Jump to: navigation, search
Repository:MediaWiki
Revision:r81073‎ | r81074 (on ViewVC)‎ | r81075 >
Date:00:13, 27 January 2011
Author:happy-melon
Status:deferred (Comments)
Tags:
Comment:
(bug 235) parser function for conversion of units of measurement.

[[Template:Convert]] on enwiki is a behemoth of a construction that just about manages to do this sort of conversion, taking {{convert|5|mi|km}} and outputting "5 miles (8 km)", etc. To port this to another wiki requires copying over three and a half thousand subtemplates. The additional load produced by including numerous copies of this template is measurable on large pages on enwiki, and it eats voraciously into the template limits.

This revision introduces {{#convert: 5 mi | km }}, outputting "8 km" or thereabouts. See http://www.mediawiki.org/wiki/User:Happy-melon/Convert for more details, or look at the examples in the parser tests.

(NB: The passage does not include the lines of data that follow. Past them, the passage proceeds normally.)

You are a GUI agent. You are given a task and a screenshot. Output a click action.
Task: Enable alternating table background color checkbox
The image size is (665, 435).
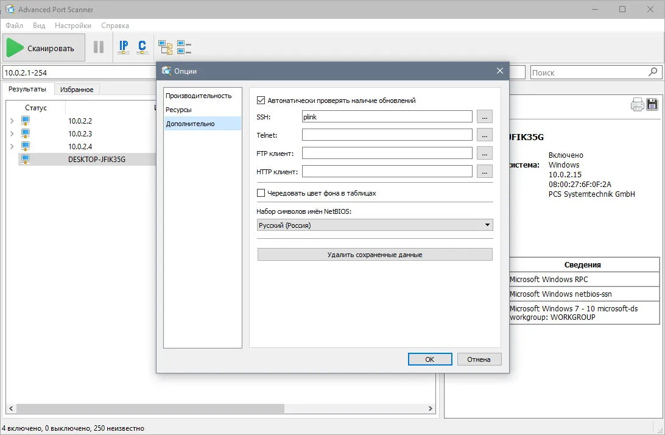pos(261,193)
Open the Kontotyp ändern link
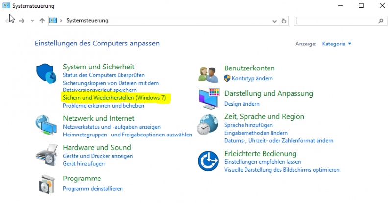This screenshot has height=203, width=392. (x=252, y=78)

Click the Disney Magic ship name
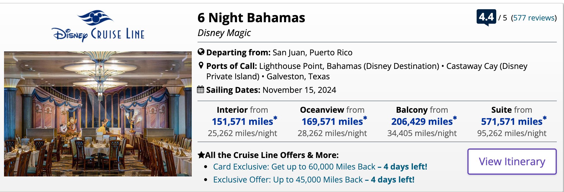coord(225,33)
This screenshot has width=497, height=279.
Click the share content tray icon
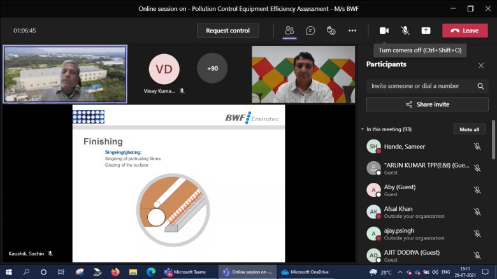tap(426, 31)
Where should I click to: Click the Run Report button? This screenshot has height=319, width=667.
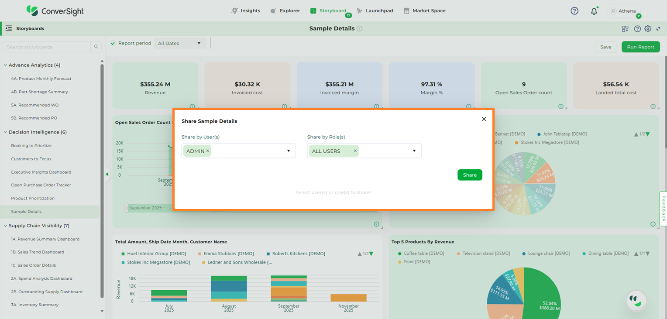click(640, 47)

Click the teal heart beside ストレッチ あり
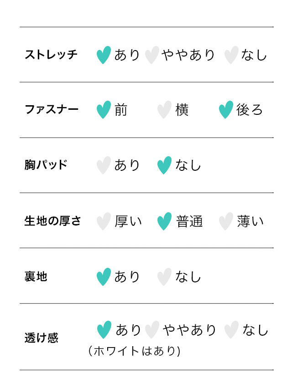pyautogui.click(x=104, y=55)
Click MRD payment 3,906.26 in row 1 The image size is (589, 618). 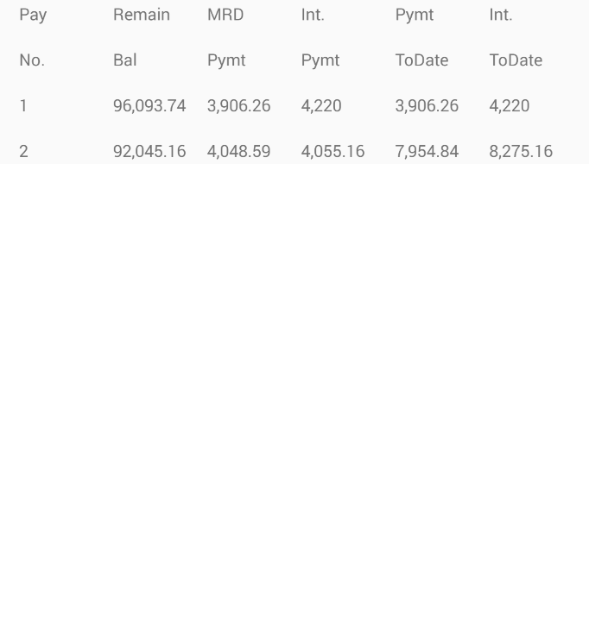pos(238,105)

In a very rough profile, comparing 50 calls to {{convert}} verses the same 50 calls to the wrapper template shown at the link above, the parser function implementation reduces page load time by 72%, preprocessor node count by 83%, post-expand include size by 86% and template argument size by 97%. More detailed profiling would probably reveal places where extra caching could improve performance further.

The primary reason for putting it in ParserFunctions instead of its own extension is availability: PFs are already available across the cluster, and it's accepted as an essential extension for any wiki wishing to emulate or mirror WMF content. One less separate extension installed on the cluster is one less extension which has to be matched by reusers.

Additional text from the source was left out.